Saímos da sala da chefia e fomos ao vestiário nos prepararmos para realizar a missão a nós confiada. Um cartão com notas preliminares nos instruía que deveríamos vestir uniformes de combate e seguir para o hangar da firma, no Aeroporto Internacional de Onirópolis (ONR), pois teríamos uma missão especial em Boa Vista – RR e que, no momento apropriado, deveríamos abrir nossas maletas e seguir suas instruções.

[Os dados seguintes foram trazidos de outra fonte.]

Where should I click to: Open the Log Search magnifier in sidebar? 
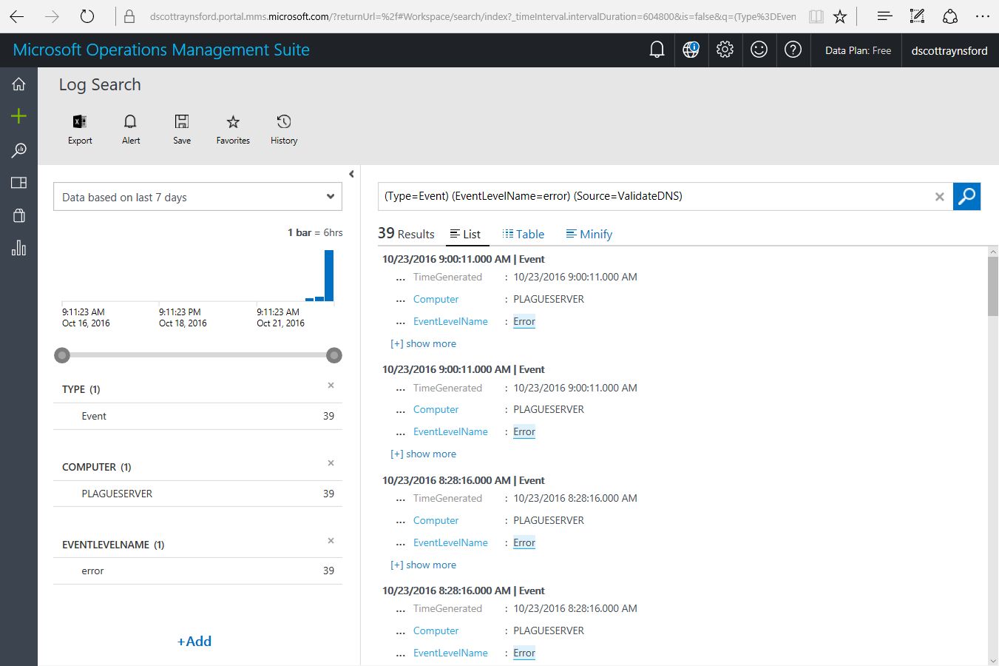coord(18,150)
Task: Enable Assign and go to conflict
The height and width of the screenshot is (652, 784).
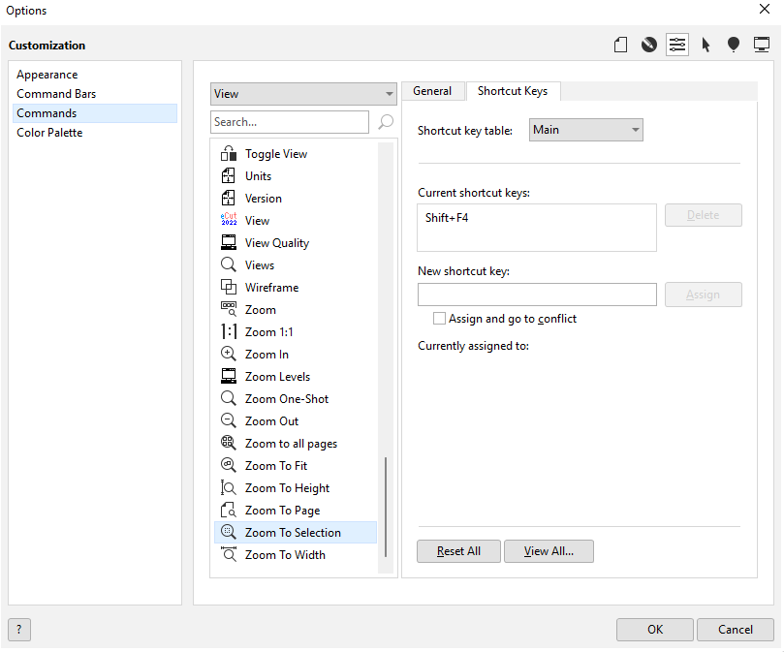Action: point(440,319)
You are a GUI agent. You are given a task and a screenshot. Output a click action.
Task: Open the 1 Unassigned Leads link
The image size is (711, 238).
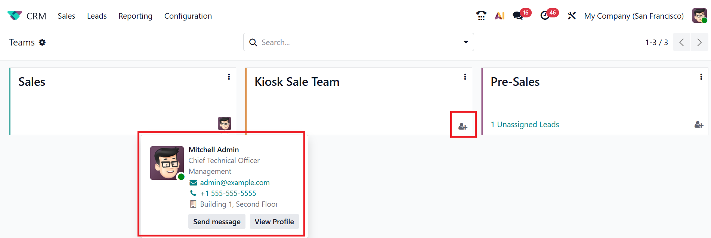point(525,125)
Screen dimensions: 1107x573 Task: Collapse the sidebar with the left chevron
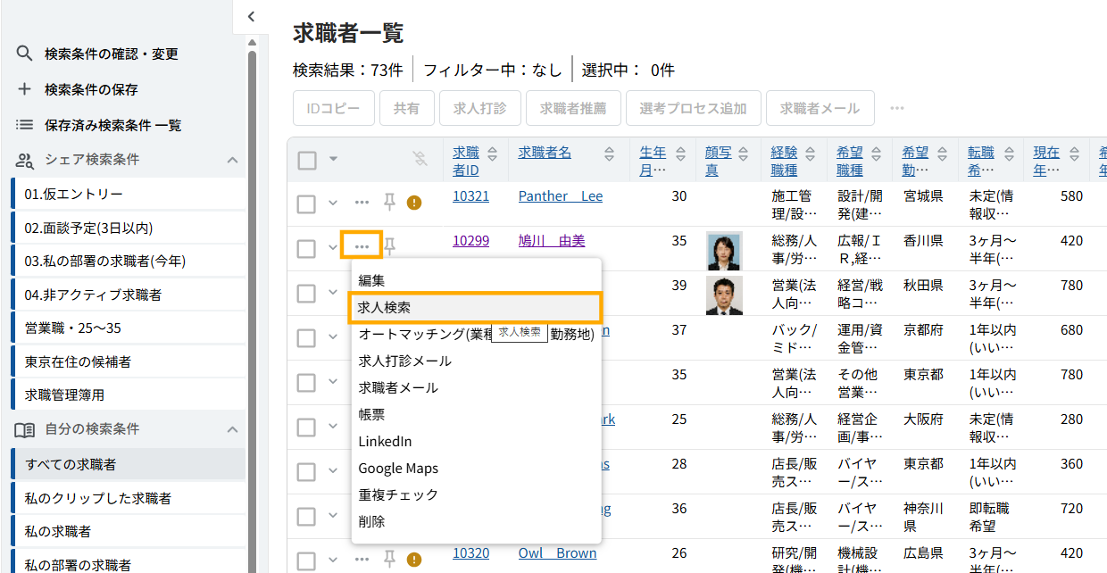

Chegamos ao hangar às 22:00 em ponto, com meia hora de antecedência. Em nossas mentes, um turbilhão de pensamentos, tentando entender o que estaríamos a fazer nessa misteriosa aventura. Viana, René, Calixto, Luís Antônio, Fernando, Alex e eu, tagarelávamos mais que um bando de jandaias discutindo com periquitos diante de uma saca de sementes de girassol. Um Boeing 777 nos aguardava, pronto para ser conduzido à cabeceira da pista e decolar rumo a Boa Vista (BVB). A Equipe X, profundamente empolgada, adentra a bordo da aeronave.

Vapores se derramam pelas saídas de ar-condicionado acima de cada poltrona, proporcionando amena temperatura interior. Um cheirinho agradável emana do interior do avião, dando sinal de perfeita higienização. Procuramos pela tripulação e, como ninguém encontramos, deduzimos que seríamos a própria “crew”, ou seja, a equipe técnica que iria conduzir o possante 777.

Nosso líder, agora autodenominado Comandante Viana, vai à carlinga da nave e toma o lugar do piloto. Convoca Fernando para assumir o posto co-piloto.

_ Você já pilotou um 777, Nando?

_ Já, mas num simulador de voo e nunca derrubei um, mas fiz homéricas decolagens e pousos dignos de pódios.

_ Eu também! Meu simulador é de primeiríssima geração e nele, não há igual para mim.

Assim, após todos tomarem seus assentos, Viana conduz o gigantesco pássaro de aço na cabeceira da pista e, mesmo sem pedir autorização para a decolagem e nem mesmo pôr os "headsets" para intercomunicação com a Torre de Comando, dá força total nas turbinas e em poucos instantes, nosso avião surfa num invisível e compacto colchão de ar que se forma na pista, numa ascendente largada sem rumo ao espaço que singrávamos com adrenalina em alta. Por questão de segundos, um avião que pousava naquele momento, não se chocou com o nosso.

_ Qual a proa que seguiremos, meu comandante?

_ Sei não. Confere aí na carta de navegação!

_ Que carta, Comandante? Não há plano de voo aqui.

_ O quê? Não é possível! Estava certo de que você a pegaria antes de embarcarmos.

_ Comandante Viana! Isso é o que deveríamos ter feito antes de irmos ao hangar, na sala dos pilotos.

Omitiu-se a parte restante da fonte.